Rigg v. Schweitzer

Opinion by

Mr. Justice McCollum,

Solomon Schweitzer desired to purchase the property, to the sale of which this contention relates, and all the parties bene*562■ficially interested in it were willing he should. He employed ■Louis Moyer to bid for him, but as he was outbidden the prop- . erty was sold to the plaintiff, who gave his check for the hand money and executed articles of agreement embracing and in accordance with the other conditions of the sale. The employment of and the bidding by Moyer were bona fide and for the single purpose of securing the property for his principal. He was not a puffer engaged by the vendors to force up the price against the public, and there was no actual fraud in the transaction. The plaintiff was represented at the sale by his agent who was authorized to bid for him, but the fact that he was so represented, or that he intended to purchase the property, was unknown to the defendants. In bidding upon it his agent followed his instructions to the letter. Schweitzer was one of the executors by whom the property was sold under a power in the will of their ancestor who died seized of it, and he was therefore virtually a bidder at his own sale. These are facts established by abundant evidence and found by the learned court below. In the light afforded by them this case must be determined.
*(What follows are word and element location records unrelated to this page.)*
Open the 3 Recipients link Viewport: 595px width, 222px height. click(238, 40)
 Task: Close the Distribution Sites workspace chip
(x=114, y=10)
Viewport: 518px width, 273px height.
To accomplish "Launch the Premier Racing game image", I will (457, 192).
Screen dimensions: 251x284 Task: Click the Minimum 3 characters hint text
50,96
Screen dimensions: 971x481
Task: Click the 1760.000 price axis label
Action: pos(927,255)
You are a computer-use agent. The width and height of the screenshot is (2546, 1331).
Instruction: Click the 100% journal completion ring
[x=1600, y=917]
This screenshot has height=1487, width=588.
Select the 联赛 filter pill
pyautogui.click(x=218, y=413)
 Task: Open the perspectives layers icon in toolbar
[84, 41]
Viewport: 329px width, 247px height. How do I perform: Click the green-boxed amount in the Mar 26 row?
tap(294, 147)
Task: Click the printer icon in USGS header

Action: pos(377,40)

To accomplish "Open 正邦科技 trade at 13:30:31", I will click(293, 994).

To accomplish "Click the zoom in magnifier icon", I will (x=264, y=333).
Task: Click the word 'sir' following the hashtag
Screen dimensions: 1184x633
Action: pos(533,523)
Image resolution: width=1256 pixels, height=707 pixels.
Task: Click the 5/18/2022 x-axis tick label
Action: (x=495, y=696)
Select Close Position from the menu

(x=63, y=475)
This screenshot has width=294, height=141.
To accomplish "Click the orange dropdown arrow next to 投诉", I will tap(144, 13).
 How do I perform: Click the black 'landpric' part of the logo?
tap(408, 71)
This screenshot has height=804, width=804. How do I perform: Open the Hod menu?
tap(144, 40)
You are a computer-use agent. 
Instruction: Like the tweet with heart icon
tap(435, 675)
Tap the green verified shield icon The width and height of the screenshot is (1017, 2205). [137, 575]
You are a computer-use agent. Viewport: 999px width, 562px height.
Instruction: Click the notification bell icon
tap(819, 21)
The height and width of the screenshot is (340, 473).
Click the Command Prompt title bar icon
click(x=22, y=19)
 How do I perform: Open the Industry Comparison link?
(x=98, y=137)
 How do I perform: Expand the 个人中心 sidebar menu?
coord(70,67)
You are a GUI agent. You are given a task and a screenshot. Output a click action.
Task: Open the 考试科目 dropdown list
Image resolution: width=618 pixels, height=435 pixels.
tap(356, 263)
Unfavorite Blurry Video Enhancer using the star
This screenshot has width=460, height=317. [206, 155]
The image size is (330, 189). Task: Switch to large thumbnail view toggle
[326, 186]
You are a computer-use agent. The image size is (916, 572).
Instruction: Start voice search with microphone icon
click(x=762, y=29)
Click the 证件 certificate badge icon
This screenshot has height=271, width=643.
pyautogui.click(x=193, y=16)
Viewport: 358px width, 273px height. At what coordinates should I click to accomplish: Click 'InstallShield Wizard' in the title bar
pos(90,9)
The plaintiff refuses to comply with the articles of agreement, has notified the bank to withhold payment of his check, and asks that the sale and all proceedings under it be annulled. His principal contention appears to be based on a denial of the facts as found by the court and stated above. To the extent that it is so we overrule it, because the evidence warrants and seems to require the finding of them. So much of his contention as relates to findings requested, and refused, is only another form of attack upon the findings made. The evidence which authorized the latter certainly warranted the refusal of the former.

It is well settled that an executor or administrator may purchase property of the estate at his own sale of it, subject.to the power of disaffirmance in the heirs or creditors. If therefore he bids upon it through an agent, in good faith, the other bidders have no right to complain, and there is nothing in his having done so which furnishes ground for setting aside the sale of it to them: Pennock’s Appeal, 14 Pa. 446, and Beeson v. Beeson, 9 Pa. 279.

We think the plaintiff has no just cause to complain of the *563rulings on which the 21st, 22d, 23d, 24th and 25th specifications are based. Ample latitude was allowed him in the introduction of evidence fairly tending to support his allegation of fraud, but the relevancy of the questions to Schweitzer respecting the amount he intended to bid upon the property and the reasons for his refusal to buy it after the sale for the sum he bid upon it is not clear. These were matters remote from and of but little if any significance in the decision of the issue. Whether the plaintiff when he signed the agreement believed the representations made to him concerning the bidding was a matter for the jury to find, and not for him to state: Thomas & Sons v. Loose, Seaman & Co., 114 Pa. 35, and cases cited.

We agree with the learned court below that there was no agreement to release Schweitzer from any of the conditions of the sale, in the event of his becoming the purchaser of the property. The case appears to have been carefully tried and considered in that court and we discover nothing in the record which calls for a reversal of the decree.

Decree affirmed and appeal dismissed at the cost of the appellant.